PhD student in Clinical Epidemiology National Autonomous University of Mexico Mexico, Mexico
Background: Trimethoprim/sulfamethoxazole (TMP/SMX) is the antimicrobial of first choice in the treatment and prophylaxis of Pneumocystis jirovecii pneumonia (PCP) in people living with human immunodeficiency virus (HIV). Its association with early neutropenia has been poorly documented.
Objectives: To assess the risk of early neutropenia associated with TMP/SMX use in adults living with HIV.
Methods: A new-user prospective cohort design was conducted in a third-level hospital between August 2019 and March 2020 in Mexico City. Socio-demographic, clinical, and laboratory data were collected. The follow—up started from the time patients met the inclusion criteria until the occurrence of the first neutropenia event or end of follow-up.

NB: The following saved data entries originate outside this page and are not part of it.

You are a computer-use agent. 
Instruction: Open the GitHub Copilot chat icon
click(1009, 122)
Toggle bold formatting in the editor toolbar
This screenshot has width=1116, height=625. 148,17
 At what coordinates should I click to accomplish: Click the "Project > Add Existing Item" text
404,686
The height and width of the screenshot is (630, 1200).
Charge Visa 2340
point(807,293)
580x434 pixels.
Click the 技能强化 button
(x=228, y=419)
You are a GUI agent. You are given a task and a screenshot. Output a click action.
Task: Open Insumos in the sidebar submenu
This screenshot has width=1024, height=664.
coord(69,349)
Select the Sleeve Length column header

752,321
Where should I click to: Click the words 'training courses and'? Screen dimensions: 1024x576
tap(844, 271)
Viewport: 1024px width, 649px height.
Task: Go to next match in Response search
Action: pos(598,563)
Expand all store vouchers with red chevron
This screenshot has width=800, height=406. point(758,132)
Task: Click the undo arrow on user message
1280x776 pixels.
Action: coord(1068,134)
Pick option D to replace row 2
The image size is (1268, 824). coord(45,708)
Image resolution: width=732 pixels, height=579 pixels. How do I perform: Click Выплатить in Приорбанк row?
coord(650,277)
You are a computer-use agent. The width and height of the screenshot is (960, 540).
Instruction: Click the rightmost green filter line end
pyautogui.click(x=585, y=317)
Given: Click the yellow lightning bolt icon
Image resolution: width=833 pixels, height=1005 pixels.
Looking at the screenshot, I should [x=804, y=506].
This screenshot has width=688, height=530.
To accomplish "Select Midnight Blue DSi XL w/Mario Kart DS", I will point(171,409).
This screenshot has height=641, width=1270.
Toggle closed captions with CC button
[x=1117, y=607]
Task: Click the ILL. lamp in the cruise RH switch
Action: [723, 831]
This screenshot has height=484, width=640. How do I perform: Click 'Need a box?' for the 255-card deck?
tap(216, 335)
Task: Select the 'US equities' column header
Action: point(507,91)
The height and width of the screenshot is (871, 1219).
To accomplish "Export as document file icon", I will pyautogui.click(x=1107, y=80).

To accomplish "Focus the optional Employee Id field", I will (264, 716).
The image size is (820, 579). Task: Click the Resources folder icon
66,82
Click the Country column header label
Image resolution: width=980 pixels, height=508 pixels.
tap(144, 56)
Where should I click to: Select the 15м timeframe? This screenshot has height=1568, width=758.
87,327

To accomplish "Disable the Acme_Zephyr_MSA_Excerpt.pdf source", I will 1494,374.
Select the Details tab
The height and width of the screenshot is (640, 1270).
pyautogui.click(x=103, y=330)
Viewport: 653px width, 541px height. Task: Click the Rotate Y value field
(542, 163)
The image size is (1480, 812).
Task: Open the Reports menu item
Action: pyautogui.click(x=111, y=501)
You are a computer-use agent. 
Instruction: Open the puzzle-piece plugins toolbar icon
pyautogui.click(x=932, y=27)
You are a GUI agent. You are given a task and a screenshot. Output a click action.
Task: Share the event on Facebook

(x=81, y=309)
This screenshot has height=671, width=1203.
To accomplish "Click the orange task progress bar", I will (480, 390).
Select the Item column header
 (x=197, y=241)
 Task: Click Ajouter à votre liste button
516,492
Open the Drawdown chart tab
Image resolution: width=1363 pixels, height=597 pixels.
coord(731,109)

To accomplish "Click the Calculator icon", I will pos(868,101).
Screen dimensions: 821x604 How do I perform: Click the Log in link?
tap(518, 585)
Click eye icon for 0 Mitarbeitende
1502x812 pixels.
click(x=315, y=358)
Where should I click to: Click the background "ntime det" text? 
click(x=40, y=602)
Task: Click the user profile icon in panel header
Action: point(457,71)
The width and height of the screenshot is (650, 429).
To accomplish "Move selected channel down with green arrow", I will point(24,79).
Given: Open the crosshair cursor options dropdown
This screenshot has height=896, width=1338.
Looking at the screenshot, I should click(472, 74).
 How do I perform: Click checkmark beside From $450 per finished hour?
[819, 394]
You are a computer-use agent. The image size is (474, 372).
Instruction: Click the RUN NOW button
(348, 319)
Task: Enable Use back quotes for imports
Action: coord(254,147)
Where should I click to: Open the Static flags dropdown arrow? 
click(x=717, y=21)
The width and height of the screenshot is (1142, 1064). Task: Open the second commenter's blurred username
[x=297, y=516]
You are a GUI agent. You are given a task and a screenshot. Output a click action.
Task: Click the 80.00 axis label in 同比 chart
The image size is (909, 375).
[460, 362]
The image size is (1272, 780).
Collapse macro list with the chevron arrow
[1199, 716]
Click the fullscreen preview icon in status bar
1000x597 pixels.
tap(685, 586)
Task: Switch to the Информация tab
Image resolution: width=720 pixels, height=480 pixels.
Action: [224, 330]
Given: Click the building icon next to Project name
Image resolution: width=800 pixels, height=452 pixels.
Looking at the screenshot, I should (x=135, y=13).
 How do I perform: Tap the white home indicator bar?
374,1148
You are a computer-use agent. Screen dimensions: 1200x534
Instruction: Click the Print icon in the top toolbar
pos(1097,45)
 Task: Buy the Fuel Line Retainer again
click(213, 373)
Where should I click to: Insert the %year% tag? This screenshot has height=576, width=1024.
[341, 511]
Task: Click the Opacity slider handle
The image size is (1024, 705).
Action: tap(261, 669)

Inclusion criteria were hospitalized HIV patient aged 18 years or older, without neutropenia or with grade 1 or 2 neutropenia according to the CTCAE classification and with no TMP/SMX prescription in the 6 months prior to the start date. Patients exposed to any chemotherapeutic drug during the past 6 months, with chronic or acute-on-chronic kidney disease, with severe aplastic anemia or agranulocytosis and with less than 3 days of exposure to TMP/SMX were excluded.
The definition of TMP/SMX exposure was patients with TMP/SMX administered at any dose. Non-exposed were patients without any TMP/SMX dose administration.
The definition of neutropenia case for patients without baseline neutropenia was neutrophil count < 1,500/mm^3, and for patients with neutropenia at baseline, was a 20% decrease.
The risk of TMP/SMX induced early neutropenia, as well as associated factors were estimated using a bivariate model and a robust multivariate Poisson regression model. The strength of association was measured by incidence rate ratio (IRR) with 95% confidence interval.
Results: 57 patients were enrolled in the study. 40 patients were in the TMP-SMX exposed group (204.8 person-years of observation, median 26.5 days) and 17 patients were in the unexposed group (87.0 person-years of observation, median 21 days). The incidence rate of early neutropenia in the TMP/SMX exposed group versus the unexposed group was 7.81 vs 1.15 cases per 100 person-years, respectively. Current use of TMP/SMX was associated with more than 3-fold increase in the IRR of early neutropenia (adjusted IRR: 3.46; 95% CI: 0.25-47.55; p= 0.352) adjusted for stage C3 of HIV infection and neutrophil count < 1,500 cells/mm3 at hospital admission.
Conclusions: Current use of TMP/SMX in Mexican adults living with HIV was statistically non-significantly associated with an increase in the incidence rate ratio of early neutropenia.